A classified U.S. House committee memo may see the light of day soon with a vote expected Monday afternoon that could begin a process to allow for the classified document to become public.
The memorandum, compiled by Republican staffers on the House Permanent Select Committee on Intelligence, is believed to list missteps by the FBI and Justice Department concerning surveillance of a member of the Trump campaign.
The New York Times is reporting that the memo claims Deputy Attorney General Rod Rosenstein approved an application to extend federal surveillance of former Trump campaign associate Carter Page shortly after Rosenstein took office. The newspaper cites "three people familiar" with the memo.
The problem with the approval of the application, the memo alleges, is that FBI and DOJ officials did not explain to a Foreign Intelligence Surveillance Court judge that they were seeking to expand a warrant to surveil Page based on information collected in a dossier compiled by investigator Christopher Steele. That dossier was financed in part by the Democratic National Committee and former Secretary of State Hillary Clinton’s presidential campaign.
While the public has not seen the memo, House members have been allowed to read it. Democrats in the House have prepared a rebuttal memo but Democratic leadership has not released that to the public, either.

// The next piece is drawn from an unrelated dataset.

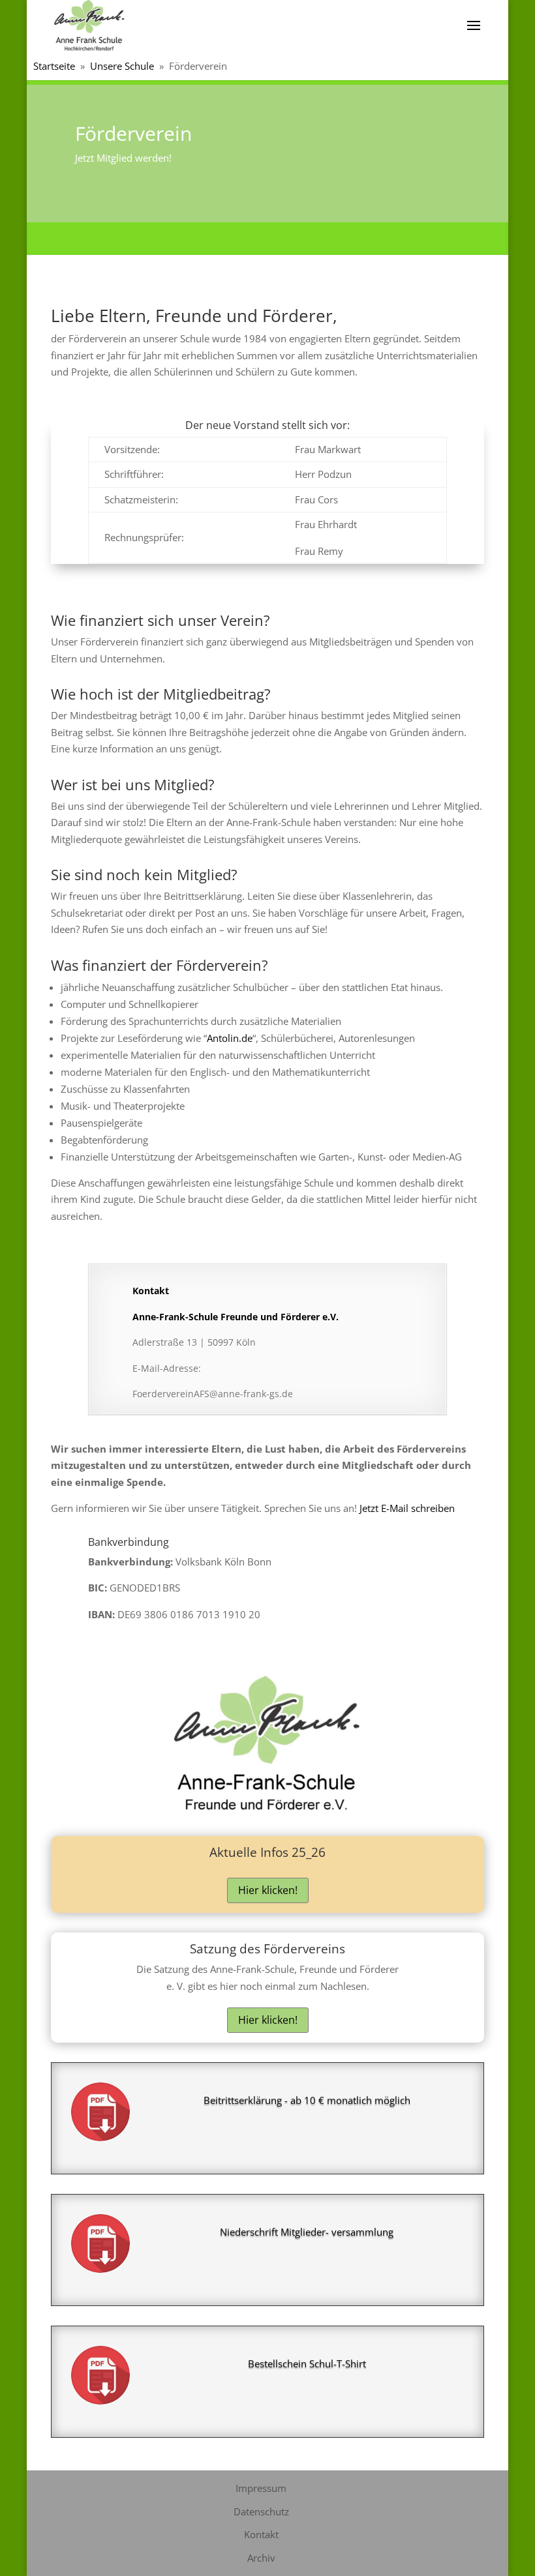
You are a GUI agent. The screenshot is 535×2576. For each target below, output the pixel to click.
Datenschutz (261, 2511)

A vote on whether to release the memo could take place by the House Intelligence Committee, led by Rep. Devin Nunes (R-Calif.), at 5 p.m. ET., Monday. The release of the memo would come based on a seldom-used House rule that allows a vote to consider declassification of sensitive material.
If the measure passes the House committee vote, President Donald Trump would have five days to block the release of the document. If after five days there is no White House action, the information would be released publicly.
According to DOJ officials, they have not seen the memo. Last week they warned Nunes it would be "reckless" to release the document.